Consignes
A - Dans l'extrait sur l'espace public, quelle région finance le programme Recherche-Citoyens ?
B - Renvoyez mot pour mot le passage de l'extrait sur l'espace public situé entre « Ces interrogations, nous » et « de plateformes numériques. », bornes incluses.

Extrait du texte

Et, c’est bien la notion d’espace public qui nous semble la plus adaptée pour rendre compte des dynamiques socio politiques à l’œuvre dans les processus d’organisation, de mutualisation/coopération et d’institutionnalisation qui animent le développement et la fédération de ces initiatives. Mais cette approche en termes d’espace public ne peut se contenter d’envisager la configuration des courants socio politiques qui lui donne sa cohérence, son équilibre, ou qui montre les oppositions ou les conflits que le traversent ou causent sa fragmentation en sous espaces publics, plus ou moins dominants ou dominés. Envisager l’existence d’un espace public, spécifique, ou des espaces publics, est indissociable de sa composition sociale, et donc de celle des collectifs mobilisés dans les initiatives et les organisations qui donnent un sens politique à cet espace. Comprendre les mobilisations collectives à l’œuvre dans ces initiatives, en référence à la notion d’espace public, dominant, dominé, c’est en envisager les formes politiques et leurs soubassements sociologiques.
Aussi, nous faut-il faire porter simultanément notre analyse à différents niveaux : celui des initiatives de base menées par des collectifs plus ou moins ancrés dans des territoires et des terreaux socio démographiques, socio professionnels et socio politiques –Les écosystèmes comme il est désormais courant de les désigner- ; celui des mouvements qui les fédèrent ; celui, enfin, des configurations d’espaces publics où se joue le jeu de leur fédération, de leurs alliances et de leurs oppositions.
Ces interrogations, nous les approfondirons en examinant au regard de cette problématique trois types d’initiatives et de mobilisations sociales.
Le premier type rassemble les expériences de création de lieux alternatifs, dans la lignée des tiers lieux, ou lieux de création culturelle, par exemple sur bases d’anciennes friches industrielles, urbaines. Ces créations de lieux sont souvent associées à celles de plateformes numériques.
Le deuxième type d’expériences concerne les acteurs, les organisations qui les rassemblent, les dispositifs, souvent publics, qui les financent, tous mettant en œuvre des pratiques dites d’ « accompagnement » de ces initiatives qu’ils s’efforcent de calibrer en projets.
Le troisième type correspond aux configurations d’acteurs, à leurs pratiques, aux organisations qu’ils se donnent à propos de la convergence des initiatives et des projets portés dans une logique de biens communs ; et donc dans des dynamiques d’action collective exprimées en termes de communs. Nous analyserons alors l’émergence des « assemblées des communs ».
Ces trois types d’expérimentations socio politiques sont autant de domaines d’investigation d’un projet de recherche action, intitulé CREA’CIT pour Créativité Citoyenne, menée dans le cadre du programme dit Recherche-Citoyens financé par la Région Nord Pas de Calais devenue Région des « Hauts de France ».

Données sources
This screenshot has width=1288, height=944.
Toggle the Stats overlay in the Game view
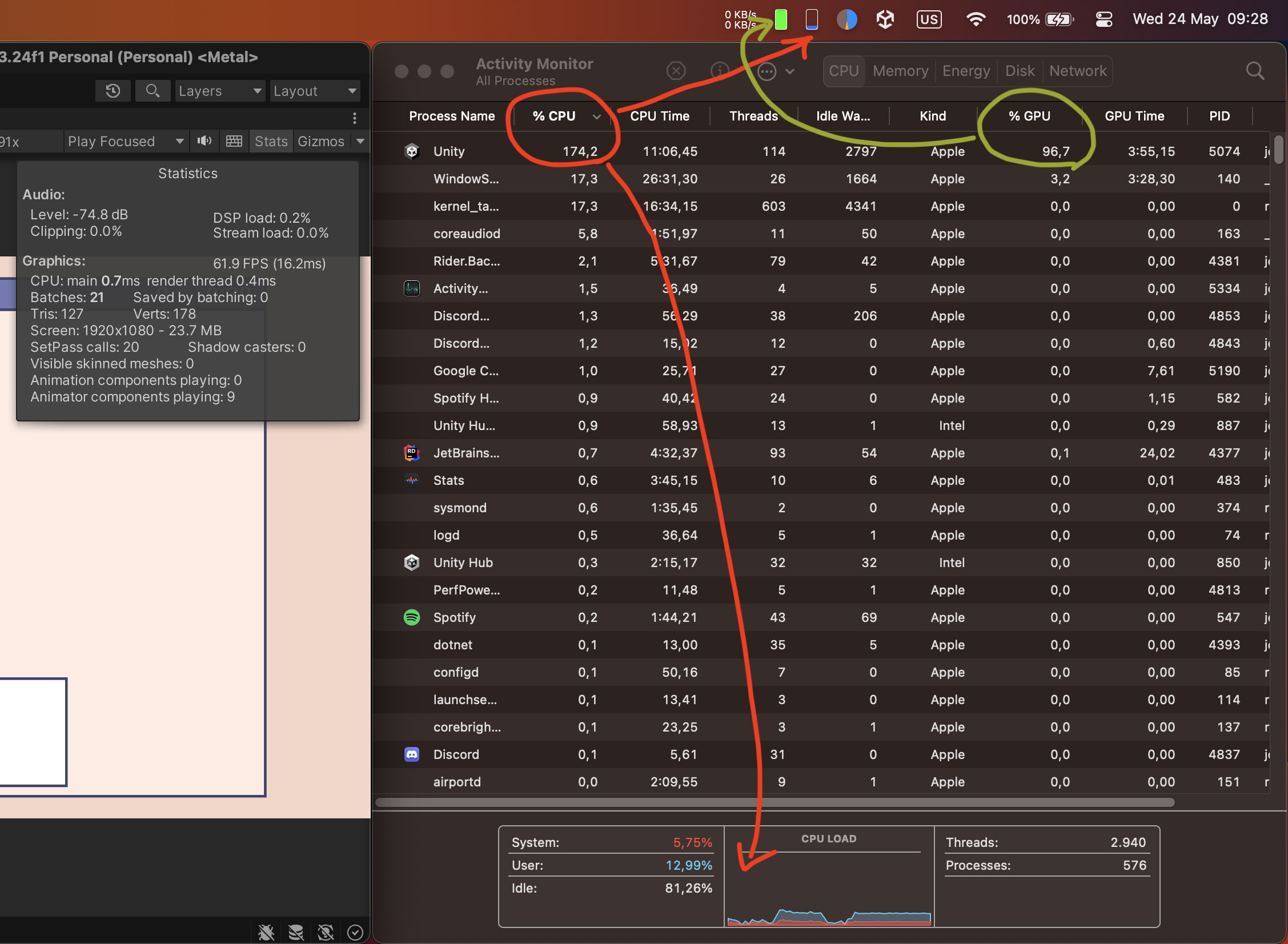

Réponses attendues
A - La Région Nord Pas de Calais, devenue Région des « Hauts de France ».

B -
Ces interrogations, nous les approfondirons en examinant au regard de cette problématique trois types d’initiatives et de mobilisations sociales.
Le premier type rassemble les expériences de création de lieux alternatifs, dans la lignée des tiers lieux, ou lieux de création culturelle, par exemple sur bases d’anciennes friches industrielles, urbaines. Ces créations de lieux sont souvent associées à celles de plateformes numériques.